**What you are asked to do:** Please work out how many lines in the data below contain "circle", and reply with that number alone.

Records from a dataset
■ ■ ■ ■ ■ ■ ■

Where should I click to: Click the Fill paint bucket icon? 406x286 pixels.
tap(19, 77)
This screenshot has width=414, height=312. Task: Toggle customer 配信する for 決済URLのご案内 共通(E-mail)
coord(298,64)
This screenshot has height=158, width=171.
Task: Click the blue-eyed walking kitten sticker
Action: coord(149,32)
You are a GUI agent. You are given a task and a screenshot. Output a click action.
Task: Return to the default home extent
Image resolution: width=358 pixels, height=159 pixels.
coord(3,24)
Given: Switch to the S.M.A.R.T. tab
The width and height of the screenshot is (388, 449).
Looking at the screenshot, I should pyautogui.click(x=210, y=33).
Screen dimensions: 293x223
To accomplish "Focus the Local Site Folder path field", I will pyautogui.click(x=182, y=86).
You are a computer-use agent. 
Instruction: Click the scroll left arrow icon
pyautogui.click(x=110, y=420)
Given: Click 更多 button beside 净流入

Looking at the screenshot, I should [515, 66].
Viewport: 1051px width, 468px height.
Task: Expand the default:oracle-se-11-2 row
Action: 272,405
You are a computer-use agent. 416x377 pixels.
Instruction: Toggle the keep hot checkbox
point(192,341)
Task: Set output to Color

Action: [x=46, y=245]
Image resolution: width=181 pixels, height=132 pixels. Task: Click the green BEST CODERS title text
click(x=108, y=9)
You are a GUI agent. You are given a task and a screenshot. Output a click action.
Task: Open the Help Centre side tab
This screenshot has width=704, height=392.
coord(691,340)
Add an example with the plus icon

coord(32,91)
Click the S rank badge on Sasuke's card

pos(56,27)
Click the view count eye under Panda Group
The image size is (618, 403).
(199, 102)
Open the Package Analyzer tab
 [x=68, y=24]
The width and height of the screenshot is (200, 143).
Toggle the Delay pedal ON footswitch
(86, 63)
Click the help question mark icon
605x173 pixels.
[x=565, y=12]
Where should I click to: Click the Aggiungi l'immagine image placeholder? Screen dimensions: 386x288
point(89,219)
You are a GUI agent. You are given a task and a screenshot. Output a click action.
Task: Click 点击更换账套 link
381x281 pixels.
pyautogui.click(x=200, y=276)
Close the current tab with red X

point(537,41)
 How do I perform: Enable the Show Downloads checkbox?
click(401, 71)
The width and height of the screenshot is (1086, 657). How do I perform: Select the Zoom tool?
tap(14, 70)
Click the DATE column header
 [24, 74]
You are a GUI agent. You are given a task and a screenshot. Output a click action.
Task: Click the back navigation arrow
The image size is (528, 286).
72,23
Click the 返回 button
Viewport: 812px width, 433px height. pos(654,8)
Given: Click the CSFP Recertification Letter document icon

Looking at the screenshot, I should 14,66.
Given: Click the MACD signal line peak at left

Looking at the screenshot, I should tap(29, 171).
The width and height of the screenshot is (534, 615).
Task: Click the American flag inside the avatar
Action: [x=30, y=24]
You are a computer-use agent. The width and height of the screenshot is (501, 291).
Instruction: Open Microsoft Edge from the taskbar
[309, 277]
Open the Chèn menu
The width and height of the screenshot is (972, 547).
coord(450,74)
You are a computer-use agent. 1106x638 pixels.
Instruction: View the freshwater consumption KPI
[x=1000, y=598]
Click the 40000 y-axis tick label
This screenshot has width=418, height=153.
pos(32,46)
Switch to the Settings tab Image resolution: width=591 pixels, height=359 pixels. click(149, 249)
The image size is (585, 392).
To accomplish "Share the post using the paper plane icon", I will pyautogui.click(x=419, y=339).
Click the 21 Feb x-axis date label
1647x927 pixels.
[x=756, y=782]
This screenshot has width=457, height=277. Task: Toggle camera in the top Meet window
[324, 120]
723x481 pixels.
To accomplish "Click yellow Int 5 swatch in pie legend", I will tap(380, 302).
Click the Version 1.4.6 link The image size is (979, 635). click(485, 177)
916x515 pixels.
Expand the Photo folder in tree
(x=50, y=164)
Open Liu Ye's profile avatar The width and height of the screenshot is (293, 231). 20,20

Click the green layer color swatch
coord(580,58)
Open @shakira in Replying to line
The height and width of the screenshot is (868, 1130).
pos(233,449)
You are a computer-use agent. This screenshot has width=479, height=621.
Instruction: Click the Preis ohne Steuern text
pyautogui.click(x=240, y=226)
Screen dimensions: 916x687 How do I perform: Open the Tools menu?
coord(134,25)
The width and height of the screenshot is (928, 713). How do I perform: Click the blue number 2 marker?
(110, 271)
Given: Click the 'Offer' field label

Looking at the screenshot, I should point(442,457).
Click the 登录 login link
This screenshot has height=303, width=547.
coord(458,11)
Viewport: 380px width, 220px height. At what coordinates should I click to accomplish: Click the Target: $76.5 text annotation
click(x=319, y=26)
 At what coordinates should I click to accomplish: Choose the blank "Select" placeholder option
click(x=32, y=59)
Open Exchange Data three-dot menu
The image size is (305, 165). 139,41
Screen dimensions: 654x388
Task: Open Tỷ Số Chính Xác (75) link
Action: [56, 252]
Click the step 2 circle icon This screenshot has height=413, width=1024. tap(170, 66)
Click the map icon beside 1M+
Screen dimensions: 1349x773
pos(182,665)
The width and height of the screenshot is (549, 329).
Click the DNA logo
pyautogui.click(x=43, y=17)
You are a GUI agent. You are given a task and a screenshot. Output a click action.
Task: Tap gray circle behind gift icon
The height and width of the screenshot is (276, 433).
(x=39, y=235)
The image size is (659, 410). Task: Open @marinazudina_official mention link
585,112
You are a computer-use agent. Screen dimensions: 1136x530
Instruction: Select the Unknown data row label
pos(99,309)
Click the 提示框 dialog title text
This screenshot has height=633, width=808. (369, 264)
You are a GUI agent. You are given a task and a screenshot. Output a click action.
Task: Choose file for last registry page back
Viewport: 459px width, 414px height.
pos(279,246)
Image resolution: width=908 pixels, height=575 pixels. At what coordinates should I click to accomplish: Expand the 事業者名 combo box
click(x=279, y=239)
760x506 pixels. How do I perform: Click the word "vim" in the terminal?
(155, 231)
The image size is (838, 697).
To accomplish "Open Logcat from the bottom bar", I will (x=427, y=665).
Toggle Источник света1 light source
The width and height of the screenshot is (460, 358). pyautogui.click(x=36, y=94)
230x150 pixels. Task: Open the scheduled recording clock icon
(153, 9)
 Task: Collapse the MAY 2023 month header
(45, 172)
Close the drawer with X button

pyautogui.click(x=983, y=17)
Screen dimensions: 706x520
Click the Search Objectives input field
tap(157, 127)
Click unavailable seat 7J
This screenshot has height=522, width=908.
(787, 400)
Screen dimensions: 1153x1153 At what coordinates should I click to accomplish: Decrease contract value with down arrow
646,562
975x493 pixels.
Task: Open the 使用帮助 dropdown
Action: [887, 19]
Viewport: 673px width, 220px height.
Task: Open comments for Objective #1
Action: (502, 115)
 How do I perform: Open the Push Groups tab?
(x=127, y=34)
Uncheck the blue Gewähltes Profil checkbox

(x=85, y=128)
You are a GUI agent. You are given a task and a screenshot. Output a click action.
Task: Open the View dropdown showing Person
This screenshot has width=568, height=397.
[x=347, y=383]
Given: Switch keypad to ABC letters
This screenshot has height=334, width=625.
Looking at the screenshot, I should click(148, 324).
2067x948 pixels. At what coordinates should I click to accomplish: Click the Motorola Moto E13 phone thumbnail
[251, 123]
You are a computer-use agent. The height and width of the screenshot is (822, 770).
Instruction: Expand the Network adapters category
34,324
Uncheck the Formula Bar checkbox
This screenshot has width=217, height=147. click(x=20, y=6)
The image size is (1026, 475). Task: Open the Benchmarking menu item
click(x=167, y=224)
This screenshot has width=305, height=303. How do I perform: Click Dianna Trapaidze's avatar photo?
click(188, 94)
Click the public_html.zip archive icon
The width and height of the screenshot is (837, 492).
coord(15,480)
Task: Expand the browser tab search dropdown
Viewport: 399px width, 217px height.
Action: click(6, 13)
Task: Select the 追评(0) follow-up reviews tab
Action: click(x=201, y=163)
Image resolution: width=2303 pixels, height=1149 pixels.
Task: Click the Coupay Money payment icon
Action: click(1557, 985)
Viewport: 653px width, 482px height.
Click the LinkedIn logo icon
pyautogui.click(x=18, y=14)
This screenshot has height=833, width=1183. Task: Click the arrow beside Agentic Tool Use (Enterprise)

■ ■ ■ ■ ■ ■ ■

**Response below:** 2